Not sure bro... mine looks like this and it was ID as Green Gecko.

----------


## EvolutionZ

mine looks quite different from yours.. haha..
anyway.. this is a web with pictures of the green gecko..
http://www.aquaticplantcentral.com/f...c=Cryptocoryne

----------


## illumnae

did you get yours from NA Evolutionz? I got one that looks like yours and Chan was unable to tell me what kind of wendtii it was. mine looks like yours i think, with slightly more marbling...i'll try and take a picture to post when i get back home from work

----------


## EvolutionZ

nope.. i got it from a friend...

----------


## doppelbanddwarf

I got Cryptocoryne wendtii "green gecko" from Midori some time back.
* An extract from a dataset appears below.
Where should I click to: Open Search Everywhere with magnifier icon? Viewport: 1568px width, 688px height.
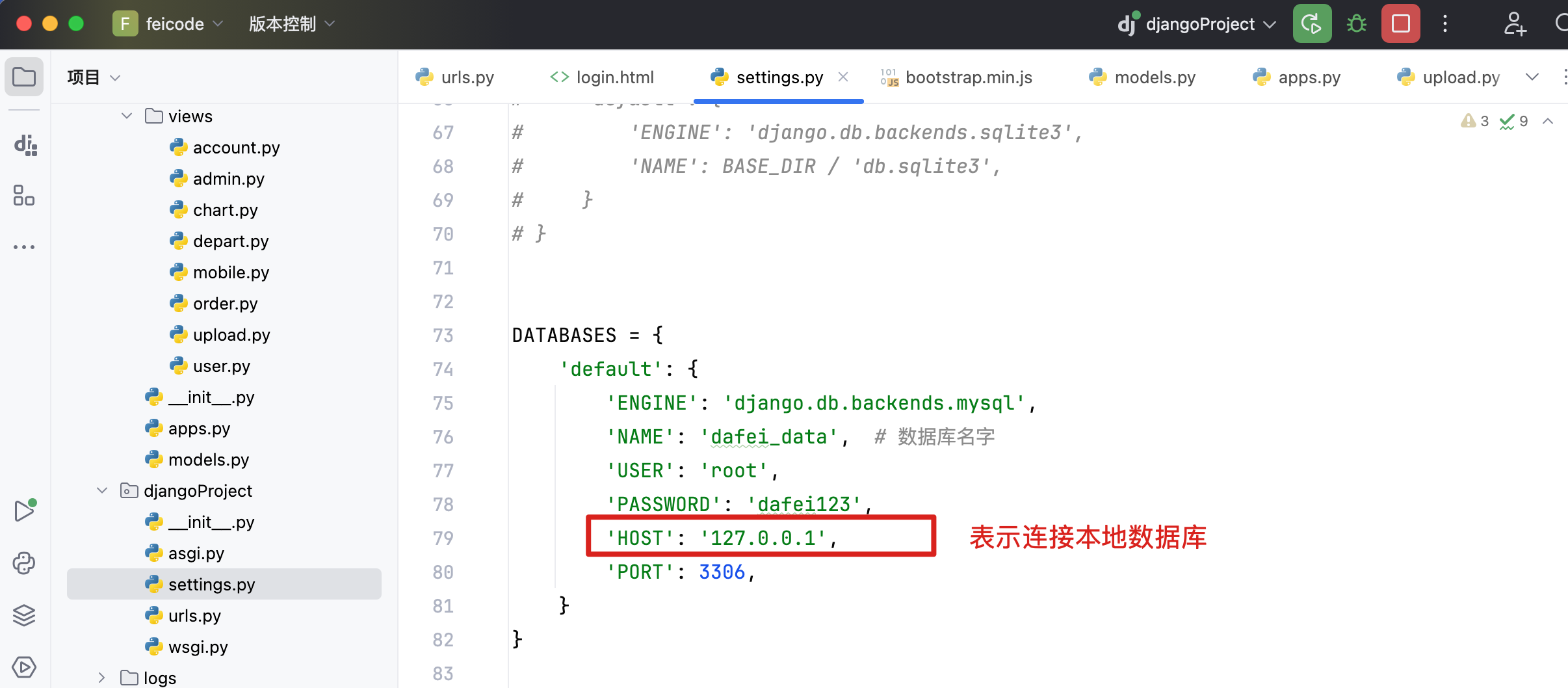pos(1563,23)
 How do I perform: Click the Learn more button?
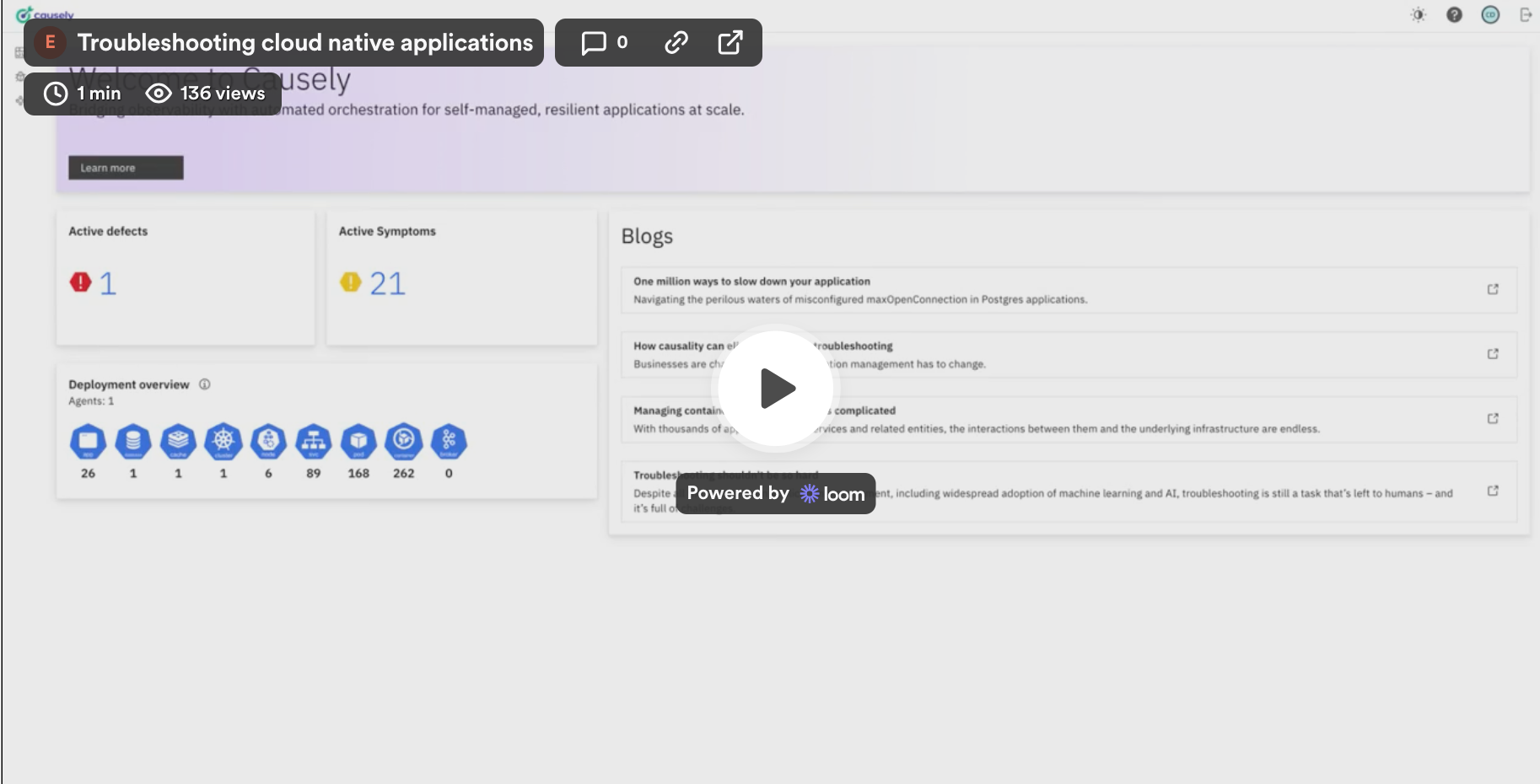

Exactly like the one EvolutionZ posted.

----------


## illumnae

Thanks for the ID chongyu  :Smile:  guess i got green gecko from NA too then

----------


## EvolutionZ

thanks chongyu =)

----------


## doppelbanddwarf

Eh mine looks the same doesn't mean it is a confirmed id.... :Opps:

----------


## lEddyl

got mine from Midori. looks different from yours

----------


## illumnae

mine...badly taken pic as usual

----------


## doppelbanddwarf

Eh..... and mine's gone........ overgrown by hairgrass and disappeared.. :Embarassed:

----------